Objective: The Charlson and Elixhauser comorbidity indices (CCI and ECI, respectively) are widely used to study comorbid conditions but these indices have not been validated in Japanese datasets. In this study, our objective was to validate and recalibrate CCI and ECI in a Japanese insurance claims database.
Methods: All hospitalizations for patients aged≥18 years discharged between January 2011 and December 2016 were randomly allocated to derivation and validation cohorts. Predictability for hospital death and re-admission was evaluated using C statistics from multivariable logistic regression models including age, sex, and individual CCI/ECI conditions at admission month or the derived score in the derivation cohort. After stepwise variable selection, weighted risk scores for each condition were re-assigned using odds ratios (CCI) or beta coefficients (ECI). The modified models were evaluated in the validation cohort.
Results: The original CCI/ECI had good discriminatory power for hospital death: C statistics (95％ confidence interval) for individual comorbidities and score models were 0.845 (0.835-0.855) and 0.823 (0.813-0.834) for CCI, and 0.839 (0.828-0.850) and 0.801 (0.790-0.812) for ECI, respectively.
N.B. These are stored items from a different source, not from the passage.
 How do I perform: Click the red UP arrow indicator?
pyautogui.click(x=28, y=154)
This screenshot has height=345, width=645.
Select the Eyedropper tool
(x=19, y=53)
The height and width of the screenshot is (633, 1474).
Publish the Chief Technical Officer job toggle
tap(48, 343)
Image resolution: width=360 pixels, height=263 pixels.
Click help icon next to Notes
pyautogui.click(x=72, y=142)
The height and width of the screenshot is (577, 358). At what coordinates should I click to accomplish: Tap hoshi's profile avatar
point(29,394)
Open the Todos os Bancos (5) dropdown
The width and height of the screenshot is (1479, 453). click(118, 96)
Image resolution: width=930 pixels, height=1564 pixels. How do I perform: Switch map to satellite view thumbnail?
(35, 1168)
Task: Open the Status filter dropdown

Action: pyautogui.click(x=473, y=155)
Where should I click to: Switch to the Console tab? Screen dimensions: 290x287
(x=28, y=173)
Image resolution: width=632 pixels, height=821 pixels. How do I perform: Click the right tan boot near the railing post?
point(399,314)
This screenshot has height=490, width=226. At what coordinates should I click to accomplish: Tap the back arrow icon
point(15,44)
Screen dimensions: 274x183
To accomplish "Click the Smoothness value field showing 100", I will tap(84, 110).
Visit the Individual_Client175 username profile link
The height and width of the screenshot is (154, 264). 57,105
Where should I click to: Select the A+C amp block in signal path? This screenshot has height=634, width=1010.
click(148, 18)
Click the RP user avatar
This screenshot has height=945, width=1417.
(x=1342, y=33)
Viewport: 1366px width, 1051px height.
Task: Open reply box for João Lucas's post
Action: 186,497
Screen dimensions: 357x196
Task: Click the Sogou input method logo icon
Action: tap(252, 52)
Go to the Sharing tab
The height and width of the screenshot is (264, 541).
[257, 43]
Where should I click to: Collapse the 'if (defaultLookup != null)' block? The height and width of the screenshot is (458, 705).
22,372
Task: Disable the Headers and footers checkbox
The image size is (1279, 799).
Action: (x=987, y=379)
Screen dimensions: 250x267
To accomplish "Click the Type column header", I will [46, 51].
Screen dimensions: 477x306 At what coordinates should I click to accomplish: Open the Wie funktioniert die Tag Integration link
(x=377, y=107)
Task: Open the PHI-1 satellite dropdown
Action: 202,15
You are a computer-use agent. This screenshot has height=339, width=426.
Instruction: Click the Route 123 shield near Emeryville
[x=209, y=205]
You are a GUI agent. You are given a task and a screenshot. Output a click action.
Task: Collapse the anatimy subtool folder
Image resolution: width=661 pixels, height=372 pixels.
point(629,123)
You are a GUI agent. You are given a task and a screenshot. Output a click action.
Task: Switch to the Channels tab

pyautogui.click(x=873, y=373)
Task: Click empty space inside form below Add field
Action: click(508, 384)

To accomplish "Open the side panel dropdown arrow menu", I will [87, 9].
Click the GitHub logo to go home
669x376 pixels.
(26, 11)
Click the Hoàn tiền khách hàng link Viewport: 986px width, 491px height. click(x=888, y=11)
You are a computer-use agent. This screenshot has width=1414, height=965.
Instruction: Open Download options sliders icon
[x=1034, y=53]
Modified CCI and ECI had reduced numbers of comorbidities (17 to 10 and 30 to 21, respectively) but maintained comparable discriminatory abilities: C statistics for modified individual comorbidities and score models were 0.843 (0.833-0.854) and 0.838 (0.827-0.848) for CCI, and 0.840 (0.828-0.852) and 0.839 (0.827-0.851) for ECI, respectively.
Conclusions: The original and modified models showed comparable discriminatory abilities and both can be used in future studies using insurance claims databases.